EVERY workplace consists of people from different cultural, religious or social backgrounds. These differences may give rise to discrimination, regardless of the laws and regulations that prevent it from happening. Discrimination in the workplace occurs in different forms, based on characteristics such as age, gender, race, marital status or ethnic background.
Discrimination is prejudicial treatment towards a person because of a group they are a part of. Recognising the types of workplace discrimination will enable one to identify discrimination.
Discrimination based on race or country of origin usually occurs in the form of harassment at the workplace, while sex-based discrimination takes on many forms at work. Sexual harassment is one of the most obvious forms and may include unwanted sexual advances, propositions or crude remarks towards an employee.
Discrimination based on religion involves treating a person unfairly because of his religious affiliation, and this includes harassment and preferential or negative treatment.
The only specific equality and anti-discrimination act in Malaysia is the Persons with Disabilities Act 2008. This act represents a positive step towards the protection of the rights of persons with disabilities. However, the act does not include operative provisions setting out the rights to equality and non-discrimination, but it does incorporate some of the country’s obligations.
Discrimination in the work environment happens by and large, yet it isn’t generally unmistakable. Employees see signs of discrimination in everyday activities, such as performance reviews, the hiring and firing process, and dynamics between co-workers, which deprive them of career opportunities and adversely affect employee status.
An overall organisation culture of low morale could mean there is discrimination. Employees may be found doing more whispering than working, acting hostile towards each other and shunning or refusing to work with certain groups of people. The reasons could be because of unfair promotions, favouritism or a lack of acknowledgement from supervisors. These actions hinder healthy workplace communication and leave employees feeling insecure, unappreciated and anxious.
Article 8 is the cornerstone of constitutional protection of the rights to equality and non-discrimination in Malaysia. Article 8(1) states that: “All persons are equal before the law and entitled to the equal protection of the law.”

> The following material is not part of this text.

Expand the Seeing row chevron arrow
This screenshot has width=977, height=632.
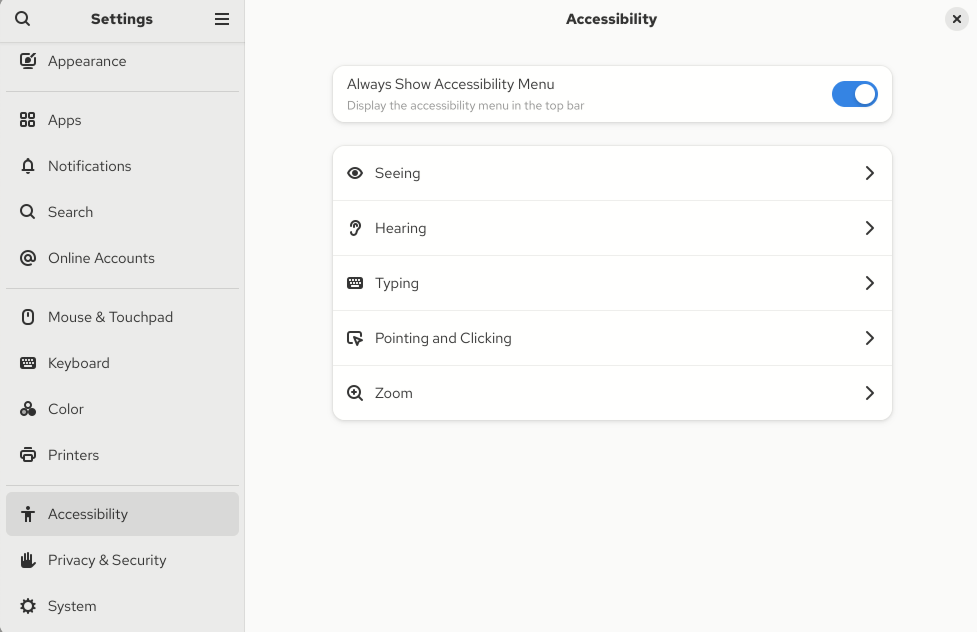[869, 173]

Article 8(2) states that: “There shall be no discrimination against citizens on the ground only of religion, race, descent, place of birth or gender in any law or in the appointment to any office or employment under a public authority or in the administration of any law relating to the acquisition, holding or disposition of property or the establishing or carrying on of any trade, business, profession, vocation or employment.”
Findings demonstrate that workplace discrimination is a reality. The effects on employees can be both mentally and physically devastating. A halt in career advancement, increased health issues, slowed productivity and low self-esteem are the results.

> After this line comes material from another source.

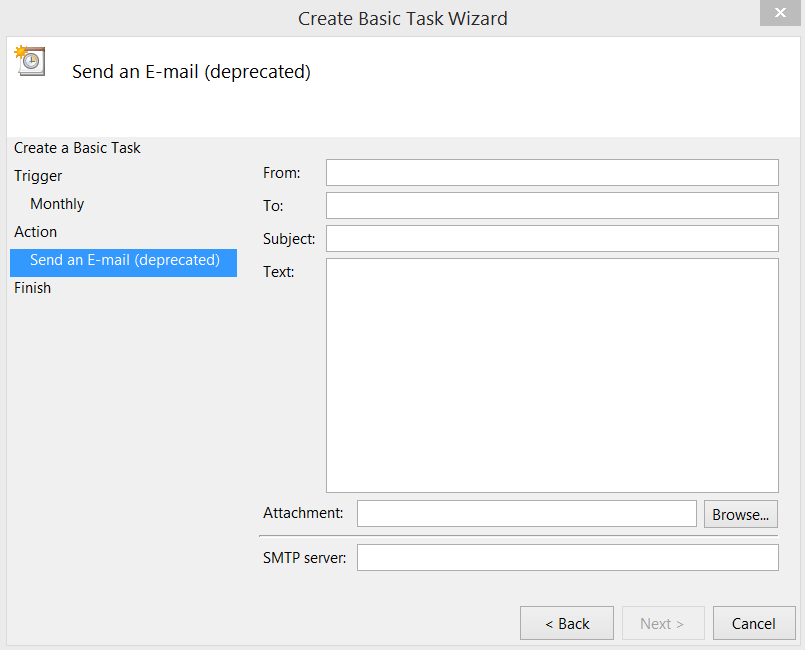
Task: Open the Action step in sidebar
Action: [36, 232]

Ending workplace discrimination starts by making sure employees and employers know the law.
Hiring a diverse group of employees helps stop discrimination. Employees learn to understand other cultures and have mutual respect.
Providing employees with the necessary information is the first step in stopping discrimination. The head of a department should talk to employees and get feedback on the day-to-day operations.
Is there gossip about a co-worker’s disability? Do racial prejudices exist between team members? Is a man making a woman feel uncomfortable by leaning too close or resting his hand on her leg while discussing an assignment? Employees begin to feel respected and valued when management listens to their concerns.
Employees’ rights in the workplace protect them from not just discrimination but hazardous working conditions and wrongful terminations as well. Employees possess the right to fair treatment, which protects them from workplace harassment and discrimination.